Jau so geht es. Das Grundrezept mit der Lake passt auch für Aal und Forelle (gefroren). Verfeinere mit einigen zerstossenen Wachholderbeeren und Pfefferkörnern. 

Guten Appetit


----------



## Barbusbarbus (22. Juli 2008)

*AW: Makrelen räuchern, aber wie???*



aal60 schrieb:


> #6#6#6#6#6#6#6
> 
> Jau so geht es. Das Grundrezept mit der Lake passt auch für Aal und Forelle (gefroren). Verfeinere mit einigen zerstossenen Wachholderbeeren und Pfefferkörnern.
> 
> Guten Appetit


 

Viel anders mach ich das auch nicht, aber selber probieren, jeder hat nen andern Geschmack. Wichtig ist nur wenn's einem dann vom Geschmack her passt sollte man dann auch nicht mehr weiter probieren.


----------



## Ossipeter (22. Juli 2008)

*AW: Makrelen räuchern, aber wie???*

Du kannst noch auf die Räucherspäne einen Zweig wilden Wacholder oder die kleinen trockenen Zäpfchen der Erle auflegen.  Gibt schöne Farbe und tollen Geschmack!


----------



## Schmokk (19. August 2013)

*AW: Makrelen räuchern, aber wie???*

Wieso ohne Kiemen?


----------



## Ossipeter (19. August 2013)

*AW: Makrelen räuchern, aber wie???*

Weil der Schleim und die Blutreste in den Kiemen bitter werden und in den Fisch tropfen.
Schaut auch nicht sehr appetitilich aus.


----------



## tobiiger (16. Juli 2016)

*AW: Makrelen räuchern, aber wie???*

Kurze Frage,wie hoch sollte die temperatur beim eigentlichen rauch Vorgang sein?


----------



## ALINA91 (5. September 2016)

*AW: Makrelen räuchern, aber wie???*

Kommt drauf an wie du Räuchern willst. Beim Heißräuchern sind es auf jeden Fall: 50-85° Warmräuchern: 45° und Kalträuchern bis zu 20° bin ich der Meinung


----------



## Ossipeter (6. September 2016)

*AW: Makrelen räuchern, aber wie???*

50 beim Warmräuchern reicht (85° ist schon Garprozess)


----------



## Herbert48 (6. September 2016)

*AW: Makrelen räuchern, aber wie???*



Ossipeter schrieb:


> 50 beim Warmräuchern reicht *(85° ist schon Garprozess)*


Ne, Sterilisierung. 10 min bei 85 Grad reichen aus. Danach noch 60 min bei ca.60-65 Grad sollten reichen. 
Gar werden die Makrelen auch schon bei 60 Grad.


----------



## Michael.S (6. September 2016)

*AW: Makrelen räuchern, aber wie???*

Ich habe mir immer gefrorene Filetstücke vom Hafen geholt und dann einfach auf ein Gitter gelegt , das geht wunderbar , müssen also nicht immer ganze Makrelen sein , das gleiche geht auch mit Heringen


----------



## hirschkaefer (6. September 2016)

*AW: Makrelen räuchern, aber wie???*

Wenn ganze Fische in Lake sollen, dann vorher komplett auftauen lassen. Sie nehmen sonst das Salz nicht gleichmäßig auf. Also die Bauchlappen, die dann zuerst auftauen werden deutlich salziger als der Rest.


----------



## oberfranke (7. September 2016)

*AW: Makrelen räuchern, aber wie???*

Beim Heißräuchern soll ja der Garungsprozess mit der Gerinnung von Eiweiß einhergehen. Also brauchst du ne Kerntemperatur über 60 Grad. 

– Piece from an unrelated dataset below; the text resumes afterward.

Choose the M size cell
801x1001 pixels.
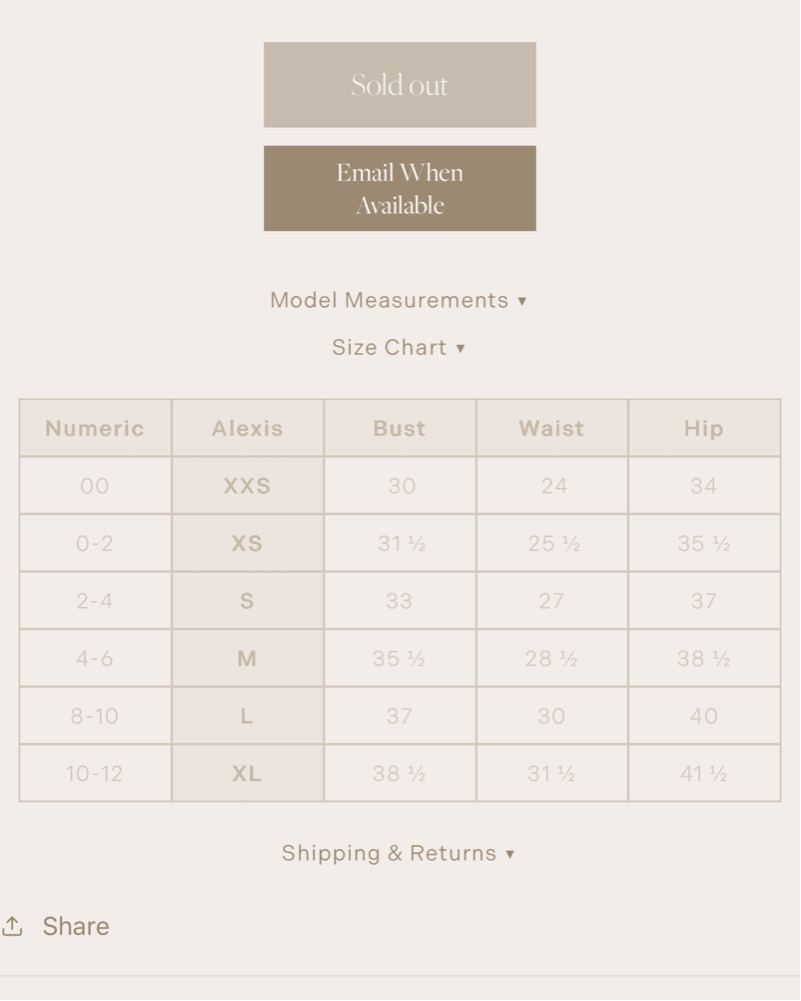(247, 658)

Als rauf mit der Temperatur. Ich gehe bis 120 Grad für ca 30 Minuten (kommt auf die Größe vom Fisch an.) dann runter auf etwa 70 Grad, Rauch für ca 20 Minuten dazu und fertig. 

Beispiel für Unterschied heiß bzw kalt räuchern.
Bückling = Hering Heißgeräuchert- Eiweiß ist geronnen- Fisch ist gegart.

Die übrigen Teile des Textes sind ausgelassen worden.